Count the lines in the listing below that contain the string "circle", with uppercase and lowercase treated as different, and reply with only the number.
===
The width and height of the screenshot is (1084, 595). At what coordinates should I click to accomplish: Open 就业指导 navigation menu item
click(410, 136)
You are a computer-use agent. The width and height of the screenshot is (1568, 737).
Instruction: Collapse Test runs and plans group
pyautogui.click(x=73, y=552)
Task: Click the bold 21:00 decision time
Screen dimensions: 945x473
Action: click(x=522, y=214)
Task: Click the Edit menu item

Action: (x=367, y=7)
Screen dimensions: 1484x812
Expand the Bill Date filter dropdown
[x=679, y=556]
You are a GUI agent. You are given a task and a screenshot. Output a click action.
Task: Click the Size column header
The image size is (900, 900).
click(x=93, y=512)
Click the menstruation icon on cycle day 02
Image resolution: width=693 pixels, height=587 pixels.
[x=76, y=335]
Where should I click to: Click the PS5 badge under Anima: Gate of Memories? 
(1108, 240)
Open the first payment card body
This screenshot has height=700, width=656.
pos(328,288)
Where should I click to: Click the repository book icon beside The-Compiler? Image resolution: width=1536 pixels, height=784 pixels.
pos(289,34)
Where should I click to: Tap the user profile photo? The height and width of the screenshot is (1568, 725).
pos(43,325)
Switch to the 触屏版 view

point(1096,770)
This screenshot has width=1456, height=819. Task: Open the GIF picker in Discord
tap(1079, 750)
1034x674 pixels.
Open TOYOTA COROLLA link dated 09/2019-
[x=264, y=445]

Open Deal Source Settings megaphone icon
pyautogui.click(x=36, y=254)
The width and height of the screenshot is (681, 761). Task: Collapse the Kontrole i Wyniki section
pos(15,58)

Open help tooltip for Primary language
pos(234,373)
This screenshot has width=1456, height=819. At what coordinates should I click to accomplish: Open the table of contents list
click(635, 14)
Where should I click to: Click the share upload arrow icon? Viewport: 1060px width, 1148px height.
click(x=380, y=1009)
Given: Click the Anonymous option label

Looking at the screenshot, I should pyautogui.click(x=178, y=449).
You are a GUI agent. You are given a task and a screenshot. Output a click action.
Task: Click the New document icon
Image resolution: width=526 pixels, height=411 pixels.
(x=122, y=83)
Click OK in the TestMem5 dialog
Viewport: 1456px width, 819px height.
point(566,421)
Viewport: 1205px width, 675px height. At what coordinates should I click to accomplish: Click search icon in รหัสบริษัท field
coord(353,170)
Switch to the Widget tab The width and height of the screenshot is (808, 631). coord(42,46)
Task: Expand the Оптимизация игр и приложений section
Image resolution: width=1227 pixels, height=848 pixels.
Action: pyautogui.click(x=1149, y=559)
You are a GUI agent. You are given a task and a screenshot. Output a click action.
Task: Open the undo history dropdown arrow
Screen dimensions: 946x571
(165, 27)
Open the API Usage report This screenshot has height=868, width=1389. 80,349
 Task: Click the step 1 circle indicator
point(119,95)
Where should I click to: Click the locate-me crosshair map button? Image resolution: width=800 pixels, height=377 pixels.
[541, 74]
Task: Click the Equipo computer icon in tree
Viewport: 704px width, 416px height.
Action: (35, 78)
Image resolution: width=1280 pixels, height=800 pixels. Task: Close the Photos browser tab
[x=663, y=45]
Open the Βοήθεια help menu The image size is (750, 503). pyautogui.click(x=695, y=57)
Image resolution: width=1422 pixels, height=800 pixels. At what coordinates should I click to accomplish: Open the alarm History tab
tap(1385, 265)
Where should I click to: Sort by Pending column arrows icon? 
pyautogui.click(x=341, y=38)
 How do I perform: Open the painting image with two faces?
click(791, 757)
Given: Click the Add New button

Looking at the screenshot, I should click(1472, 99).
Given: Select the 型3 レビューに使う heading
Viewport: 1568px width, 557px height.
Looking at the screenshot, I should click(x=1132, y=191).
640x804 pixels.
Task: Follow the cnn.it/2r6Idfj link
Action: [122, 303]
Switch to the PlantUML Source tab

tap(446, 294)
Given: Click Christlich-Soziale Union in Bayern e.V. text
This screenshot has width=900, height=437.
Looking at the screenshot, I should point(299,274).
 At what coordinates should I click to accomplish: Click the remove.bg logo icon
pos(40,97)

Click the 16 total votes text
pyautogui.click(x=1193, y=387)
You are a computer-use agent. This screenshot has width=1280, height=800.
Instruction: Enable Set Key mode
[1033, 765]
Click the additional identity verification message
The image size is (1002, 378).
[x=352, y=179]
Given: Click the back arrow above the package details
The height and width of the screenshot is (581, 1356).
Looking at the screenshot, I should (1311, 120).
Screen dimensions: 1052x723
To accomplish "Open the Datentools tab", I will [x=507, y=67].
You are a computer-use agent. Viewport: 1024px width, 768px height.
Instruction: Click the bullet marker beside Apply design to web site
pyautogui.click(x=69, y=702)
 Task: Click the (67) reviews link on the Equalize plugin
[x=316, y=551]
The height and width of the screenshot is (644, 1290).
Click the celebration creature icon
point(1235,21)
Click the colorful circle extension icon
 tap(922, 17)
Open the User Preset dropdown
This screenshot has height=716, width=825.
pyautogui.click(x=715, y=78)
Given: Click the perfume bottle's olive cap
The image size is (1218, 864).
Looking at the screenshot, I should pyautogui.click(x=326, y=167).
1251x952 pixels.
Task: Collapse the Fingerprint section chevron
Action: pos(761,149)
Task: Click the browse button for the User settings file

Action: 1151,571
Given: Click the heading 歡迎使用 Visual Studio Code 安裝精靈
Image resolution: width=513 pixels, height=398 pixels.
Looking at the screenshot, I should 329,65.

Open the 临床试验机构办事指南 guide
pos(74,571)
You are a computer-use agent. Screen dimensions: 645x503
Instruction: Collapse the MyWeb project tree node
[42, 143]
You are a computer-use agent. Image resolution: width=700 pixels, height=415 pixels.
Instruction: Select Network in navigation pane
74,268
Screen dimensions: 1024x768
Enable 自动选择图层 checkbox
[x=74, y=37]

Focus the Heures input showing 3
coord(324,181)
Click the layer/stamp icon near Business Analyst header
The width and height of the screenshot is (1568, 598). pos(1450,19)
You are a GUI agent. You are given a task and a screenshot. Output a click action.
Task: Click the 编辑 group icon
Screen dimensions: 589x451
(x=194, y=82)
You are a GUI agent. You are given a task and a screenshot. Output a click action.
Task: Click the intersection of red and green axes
===
Written response: 2